Forbo was founded in 1928 by a merger of three linoleum manufacturers in Germany (Deutsche Linoleum-Werke A.G., Berlin), Sweden (Linoleum Aktiebolaget Forshaga) and Switzerland (Linoleum AG Giubiasco) under the company name of Continentale Linoleum Union. According to the company's own information, at the time it represented "80 % of linoleum production in continental Europe." In the following year the group was joined by the Nederlandsche Linoleumfabriek (Netherlands), and later by other companies from Austria, France and Latvia. Towards the end of the 1930s, the DLW left the union due to political circumstances.

From the 1950s on, the company began to diversify its business activities into other areas such as carpets and vinyl floor coverings.
At the start of the 1970s, the adhesives area was separated from the linoleum business and continued independently. At the same time, the name of the company was changed from Continentale Linoleum Union to Forbo. In the subsequent two decades, Forbo grew to become a global concern, working on all five continents. The company made various acquisitions and extended its business activities to the areas of wall coverings and high-pressure laminates.

In 1994 Forbo took over Siegling, a company specialized in power transmission and light conveyor belts based in Hanover, Germany. In the second half of the 1990s, the areas wall coverings and laminates were phased out.

In 2000 the group realigned itself strategically in the four areas of linoleum, vinyl, synthetic belts and adhesives, and then made several smaller acquisitions to reinforce its adhesives business. The industrial areas, including extrusion profiles, decoration products and coated textiles, were phased out, while the carpet activity was sold in a management buy-out.

In the first half of the 2000s, the adhesives activity was further extended internationally by the takeover of the company Swift with operations in the US, Europe and Asia. The plastic belts division was also extended in Great Britain. The linoleum and vinyl activities were fused with Forbo Flooring, and at the same time the three strategic divisions of floor coverings, adhesives and plastic belts were formed. Production takes place at two locations in Krommenie (Netherlands) and Kirkcaldy (Scotland).

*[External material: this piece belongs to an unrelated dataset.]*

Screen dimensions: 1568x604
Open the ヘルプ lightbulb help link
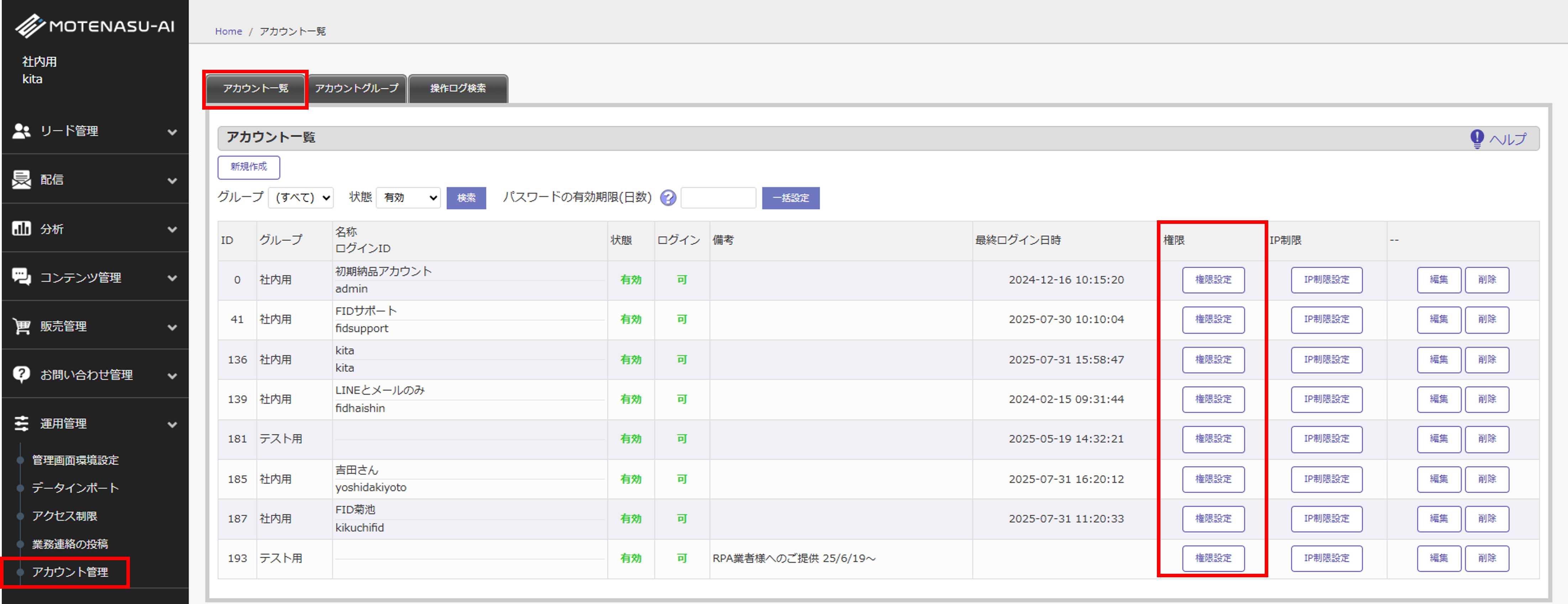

2006: takeover of Victa Technologies, a Chinese adhesives manufacturers specializing in hotmelt adhesives and water-based adhesives.

2007: new branding and growth strategy; the three core divisions are renamed Flooring Systems, Bonding Systems and Movement Systems, and pursue an integrated corporate strategy under the umbrella brand Forbo.

In 2012 there is a concentration on the market leading market positions Flooring Systems and Movement Systems. The activities of Bonding Systems with the industrial adhesives (including synthetic polymers) are sold off. Building and construction adhesives are continued as a separate unit within the division Flooring Systems.